The board also voted to increase its target to private debt to 8 percent from 6 percent. To balance the shift, the board also voted to reduce its holdings in global and emerging market equities and various bond categories.
“We’re in a world where core asset classes don’t get the types of returns needed. We’re in a period where diversification really helps,” said Allan Martin, a partner at consultant NEPC, which also helped develop Ventura County’s asset allocation.
The annual plan also revealed some details about Ventura County’s private equity pipeline.

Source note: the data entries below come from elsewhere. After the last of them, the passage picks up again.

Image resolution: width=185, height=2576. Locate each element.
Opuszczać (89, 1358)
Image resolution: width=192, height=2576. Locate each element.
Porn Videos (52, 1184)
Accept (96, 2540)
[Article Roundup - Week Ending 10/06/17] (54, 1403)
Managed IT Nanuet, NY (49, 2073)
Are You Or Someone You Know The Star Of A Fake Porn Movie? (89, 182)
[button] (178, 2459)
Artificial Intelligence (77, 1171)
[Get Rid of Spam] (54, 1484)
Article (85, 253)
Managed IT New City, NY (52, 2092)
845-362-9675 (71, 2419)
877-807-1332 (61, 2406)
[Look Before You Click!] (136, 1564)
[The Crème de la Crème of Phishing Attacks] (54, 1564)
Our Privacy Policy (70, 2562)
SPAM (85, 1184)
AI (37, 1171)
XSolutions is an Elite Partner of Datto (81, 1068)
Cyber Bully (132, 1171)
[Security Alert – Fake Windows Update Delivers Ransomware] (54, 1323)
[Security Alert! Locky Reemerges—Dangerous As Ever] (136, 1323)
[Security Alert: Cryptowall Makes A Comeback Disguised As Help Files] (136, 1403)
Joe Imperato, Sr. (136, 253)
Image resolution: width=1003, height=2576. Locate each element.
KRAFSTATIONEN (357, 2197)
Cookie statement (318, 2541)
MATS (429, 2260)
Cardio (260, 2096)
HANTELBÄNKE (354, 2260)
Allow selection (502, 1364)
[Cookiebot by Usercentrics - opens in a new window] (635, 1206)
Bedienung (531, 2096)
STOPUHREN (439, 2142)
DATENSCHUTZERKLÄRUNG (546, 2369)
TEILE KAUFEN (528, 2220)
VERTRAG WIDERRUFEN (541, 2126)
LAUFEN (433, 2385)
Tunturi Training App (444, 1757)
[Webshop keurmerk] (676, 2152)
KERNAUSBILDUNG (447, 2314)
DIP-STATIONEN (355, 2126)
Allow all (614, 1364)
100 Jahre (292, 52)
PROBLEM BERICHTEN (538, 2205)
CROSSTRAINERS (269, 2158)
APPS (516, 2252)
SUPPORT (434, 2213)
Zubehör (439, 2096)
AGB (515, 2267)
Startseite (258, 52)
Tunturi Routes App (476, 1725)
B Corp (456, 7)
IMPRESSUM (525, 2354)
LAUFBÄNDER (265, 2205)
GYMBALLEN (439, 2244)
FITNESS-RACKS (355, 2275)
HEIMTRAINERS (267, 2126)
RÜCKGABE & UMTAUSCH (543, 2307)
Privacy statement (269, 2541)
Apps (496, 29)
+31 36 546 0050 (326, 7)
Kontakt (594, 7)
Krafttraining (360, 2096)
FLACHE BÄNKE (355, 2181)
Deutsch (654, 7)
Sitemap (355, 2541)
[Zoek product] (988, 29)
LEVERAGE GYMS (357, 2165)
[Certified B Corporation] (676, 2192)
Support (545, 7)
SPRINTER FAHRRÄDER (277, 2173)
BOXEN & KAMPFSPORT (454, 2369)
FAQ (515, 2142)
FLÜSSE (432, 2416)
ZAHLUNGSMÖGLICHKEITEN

Abbott said it expects to source between eight to 10 commitments for Ventura County this year after already making 10 through the first quarter.
Ventura County’s largest investment so far in 2021 was a $50.5 million commitment to Buenaventure One, a fund-of-one it created in 2018 that Abbott manages.
Ventura County has also made a $25 million commitment to Great Hill Equity Partners VIII, a $20 million commitment to Clearlake Capital Partners VII, a $20 million commitment to the Genstar X & Opportunities Fund and a $10 million commitment to Oak HC/FT Partners IV, among others.
Abbott said it identified 19 potential investments in venture capital and growth equity funds, 27 North American buyouts and special situations funds and 10 international buyouts and special situations funds. Due diligence has not yet been performed on these deals, according to the annual report.
With $8.1 billion in total assets under management, Ventura County’s private equity portfolio has $1.1 billion in net asset value, according to the presentation. Ventura County has a $335.2 million exposure to venture capital and growth equity, a $539 million exposure to North American buyouts, a $277.4 million to international buyouts and $690 million to secondaries and co-investments.
Ventura County expects it will commit $325 million to private equity in 2023, $375 million in 2024 and 2025, $433 million in 2026 before eventually reaching $600 million in commitments in 2030.
The 2022 annual plan also projects that by the year 2026 it will have 20 percent exposure to venture capital and growth equity, 35 percent to North American buyouts and special situations, 16 percent to international buyouts and special situations and 30 percent to secondaries and co-investments.
According to the presentation, Abbott largely sources direct funding opportunities while Ventura County largely sources secondaries and co-investments.